• _What you need to do_
**A)** Answer these questions from the text about Steve's Microsoft work:
(i) Which Microsoft product marked the company's entry into the personal relational database market?
(ii) In what year was the MSN Gaming Zone launched?
(iii) In what role did Steve take part in Bill Gates' "Internet Strategy Day" analyst briefing?
**B)** From the text about Steve's Microsoft work, copy the stretch from "Steve led the team" through "become Xbox Live.".

• _Text_
Steve led several breakthrough innovations in the consumer/leisure marketplace over the past two decades:
In the early 1990's, Steve was an original product team member that helped launch Microsoft's entry into the personal relational database market with Microsoft Access. As an original product manager for Microsoft Access 1.0, Access 95, Access 2.0 and FoxPro, Steve led the developer relations and international rollout and broader marketing efforts.
Steve led the team that conceived and created the web-based Internet Gaming Zone, now the MSN Gaming Zone . The MSN Gaming Zone, launched in 1995, is the largest and most frequently used games site on the Internet and now has tens of millions of players around the world. He participated in Bill Gates' famous "Internet Strategy Day" analyst briefing as a demonstrator. Many of the original design concepts of the Zone planted seeds for what would become Xbox Live.

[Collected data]

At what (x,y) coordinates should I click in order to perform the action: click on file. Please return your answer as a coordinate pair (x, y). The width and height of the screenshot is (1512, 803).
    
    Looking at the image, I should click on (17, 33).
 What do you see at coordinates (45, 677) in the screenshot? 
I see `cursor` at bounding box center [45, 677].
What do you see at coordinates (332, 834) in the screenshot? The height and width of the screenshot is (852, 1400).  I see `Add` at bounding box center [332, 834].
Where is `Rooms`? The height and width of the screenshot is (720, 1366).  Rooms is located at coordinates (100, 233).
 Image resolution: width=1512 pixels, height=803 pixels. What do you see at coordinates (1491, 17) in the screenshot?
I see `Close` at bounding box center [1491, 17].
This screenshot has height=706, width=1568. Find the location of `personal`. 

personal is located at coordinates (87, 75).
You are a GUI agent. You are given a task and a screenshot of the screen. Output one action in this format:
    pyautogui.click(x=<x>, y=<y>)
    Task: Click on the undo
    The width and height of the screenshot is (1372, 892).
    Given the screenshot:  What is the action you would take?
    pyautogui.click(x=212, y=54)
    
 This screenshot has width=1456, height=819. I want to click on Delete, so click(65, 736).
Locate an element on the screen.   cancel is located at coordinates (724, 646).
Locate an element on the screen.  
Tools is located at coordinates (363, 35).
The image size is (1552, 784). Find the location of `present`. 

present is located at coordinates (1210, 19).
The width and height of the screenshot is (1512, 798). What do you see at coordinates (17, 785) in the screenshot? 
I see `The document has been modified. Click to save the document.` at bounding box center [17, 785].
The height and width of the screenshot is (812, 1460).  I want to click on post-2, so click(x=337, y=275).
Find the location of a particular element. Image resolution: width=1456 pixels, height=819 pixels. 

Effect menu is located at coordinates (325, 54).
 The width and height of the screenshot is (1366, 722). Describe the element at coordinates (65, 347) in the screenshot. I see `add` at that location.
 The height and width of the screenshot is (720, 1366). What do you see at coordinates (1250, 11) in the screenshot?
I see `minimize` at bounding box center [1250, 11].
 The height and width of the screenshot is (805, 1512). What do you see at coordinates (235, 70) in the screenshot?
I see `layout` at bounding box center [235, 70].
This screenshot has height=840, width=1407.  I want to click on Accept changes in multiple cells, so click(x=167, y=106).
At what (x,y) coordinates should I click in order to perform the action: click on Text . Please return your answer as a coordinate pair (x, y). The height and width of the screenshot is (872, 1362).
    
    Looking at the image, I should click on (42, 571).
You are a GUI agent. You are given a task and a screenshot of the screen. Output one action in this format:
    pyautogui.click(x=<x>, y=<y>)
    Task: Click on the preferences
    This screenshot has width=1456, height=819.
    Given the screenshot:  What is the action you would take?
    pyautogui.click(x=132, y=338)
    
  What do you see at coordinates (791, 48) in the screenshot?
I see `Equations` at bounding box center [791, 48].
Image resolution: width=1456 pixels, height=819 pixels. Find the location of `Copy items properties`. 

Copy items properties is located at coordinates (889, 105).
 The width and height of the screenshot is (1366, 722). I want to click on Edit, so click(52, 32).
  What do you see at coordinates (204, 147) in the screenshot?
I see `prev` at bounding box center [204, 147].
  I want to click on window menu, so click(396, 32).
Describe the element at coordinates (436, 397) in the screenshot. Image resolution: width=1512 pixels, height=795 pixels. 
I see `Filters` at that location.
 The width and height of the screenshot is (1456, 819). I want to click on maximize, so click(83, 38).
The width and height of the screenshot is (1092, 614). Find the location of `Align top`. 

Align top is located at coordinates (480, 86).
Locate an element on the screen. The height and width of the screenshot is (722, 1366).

• _Outputs for the tasks_
**A)**
(i) Microsoft Access
(ii) 1995
(iii) As a demonstrator

**B)**
Steve led the team that conceived and created the web-based Internet Gaming Zone, now the MSN Gaming Zone . The MSN Gaming Zone, launched in 1995, is the largest and most frequently used games site on the Internet and now has tens of millions of players around the world. He participated in Bill Gates' famous "Internet Strategy Day" analyst briefing as a demonstrator. Many of the original design concepts of the Zone planted seeds for what would become Xbox Live.